You know what that means, don’t you? It means that The Developer has to pay me to identify quality trees on his/her site which then have to be successfully retained at the expense of potentially profitable developable area. Oh dear.
Clearly the results of my work can also affect the cost of development and has implications for project funding. Oh Christ.
Whilst wrestling with the mixed news my assessments and design interventions deliver re the future profitability of a site, The Developer must also come to terms with the prospect of paying me for the work I put in to highlight these constraints and come up with a workable, tree-protective methodology. At this point, The Developer is likely to have…shall we say, mixed feelings about the situation.
And me? It simply isn’t possible for me to assess them, side unequivocally with my beloved trees, and go home. The real point of my professional effort is to work creatively with architects, designers and developers to find the sweet spot of good levels of high quality tree retention that satisfy Local Authority regulation and environmental sensibilities, without pulling the rug out completely from under profitability. This is the relatively tight space in which I operate and more significantly, it’s what I actually get paid for. I learned a long time ago that, if I want to be allowed to look after trees on development sites (and that is the only way to ensure they’re safely retained) I had to offer something of value to all parties financially, commercially, statutorily or politically invested in the situation.

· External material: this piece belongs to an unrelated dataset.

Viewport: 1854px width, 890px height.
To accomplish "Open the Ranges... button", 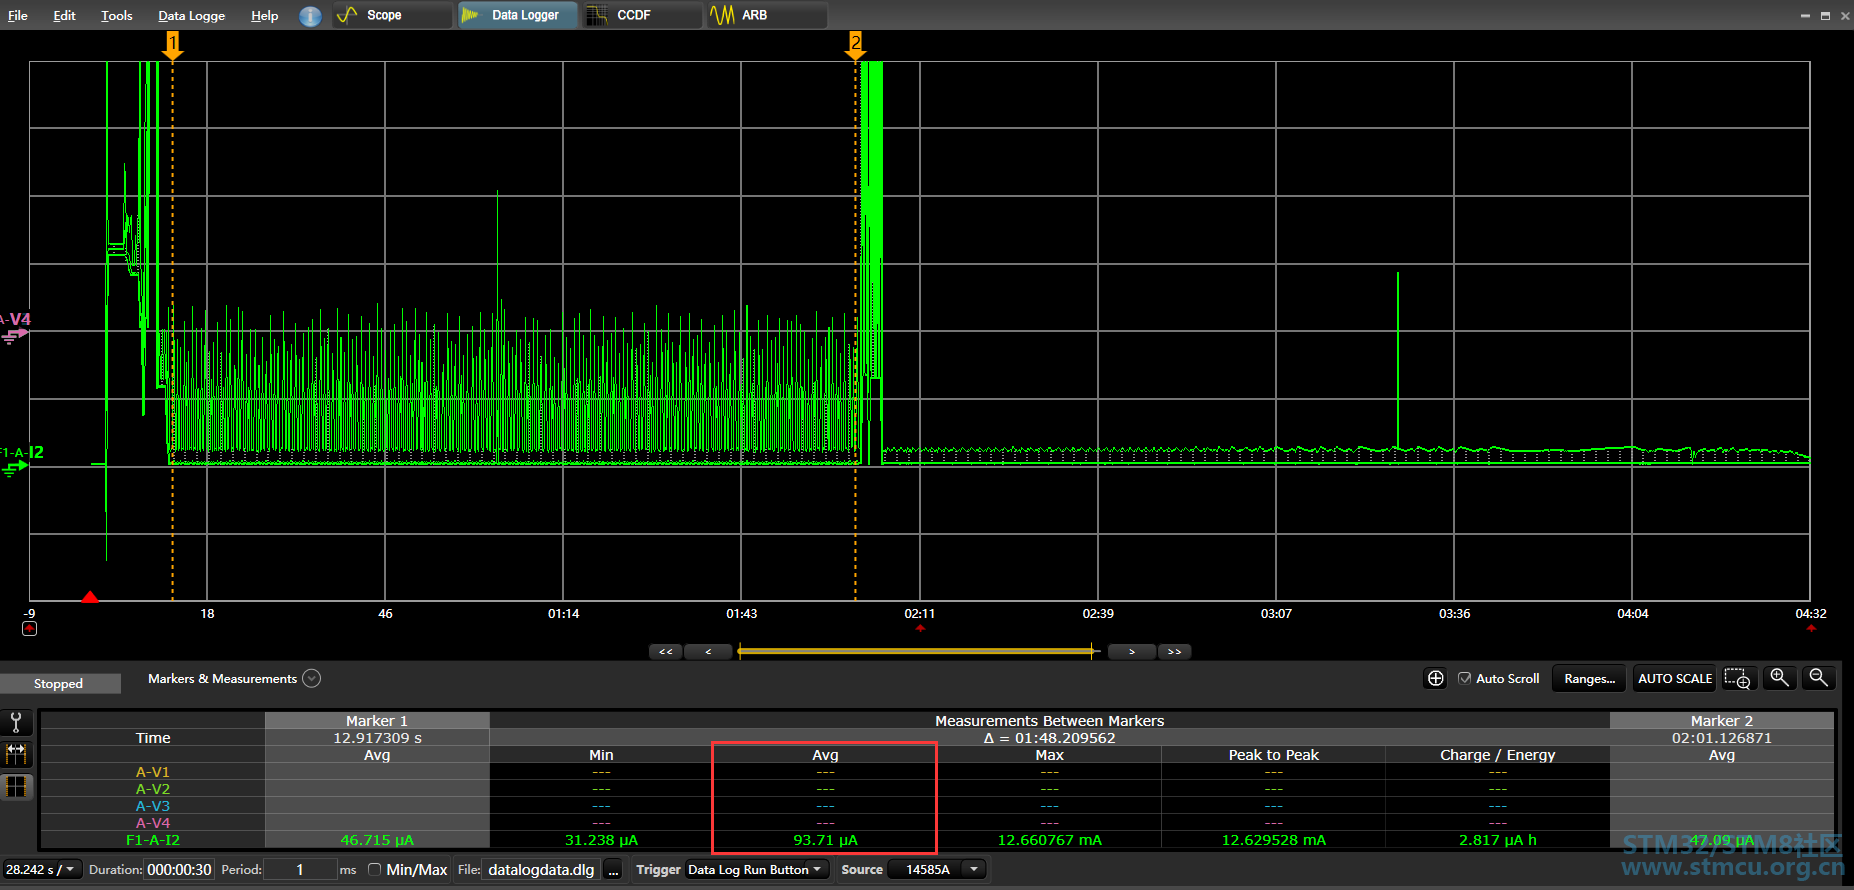I will click(1589, 678).
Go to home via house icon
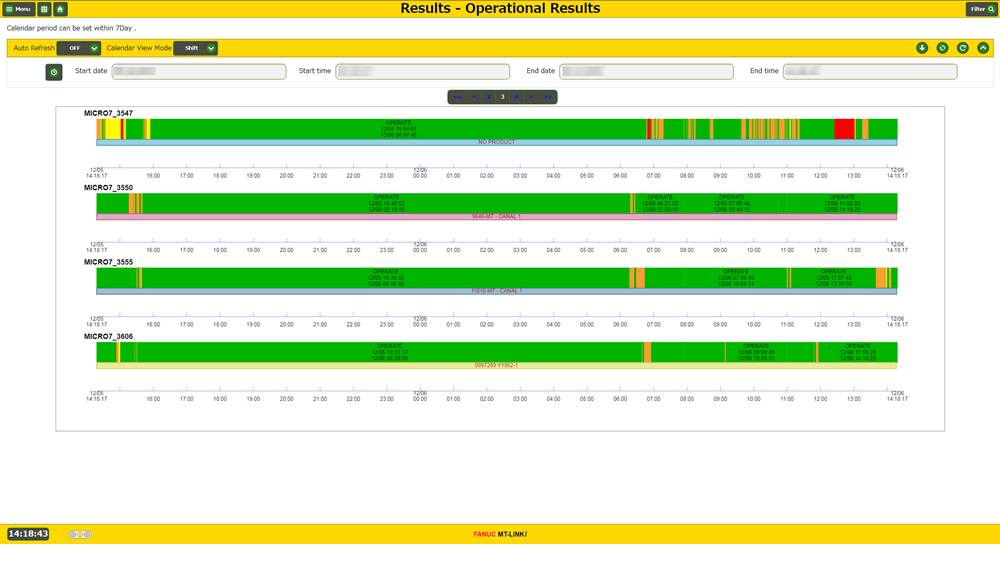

Despite what I tell people at parties, I don’t actually get paid for looking after trees. I actually get paid for informed and knowledgeable negotiation, goal-orientated mediation and keeping everybody on the right side of every tree-related regulation on the books. It’s a fucking minefield, but it’s my minefield, and I know my way around it.
I want to stress that my knowledge hasn’t come from formal training or college courses. It’s come from being involved in this field, day-after-day, challenging situation after challenging situation, sometimes getting it right, sometimes getting it wrong but mainly landing somewhere in the middle – still in the game, but with some serious lessons learned. If you maintain a very steep learning curve out here, there are projects you’ll make very little profit on because, well because there’s been more learning than outright success. Take heart. Think about what Higher Education costs a person these days. Think about the size of the debts racked up. If, while you’re getting to grips with your on-the-job education you suffer a financial loss now and again, try to frame it in terms of an investment in your future levels of expertise.
Oh. And never make the same bloody mistake twice.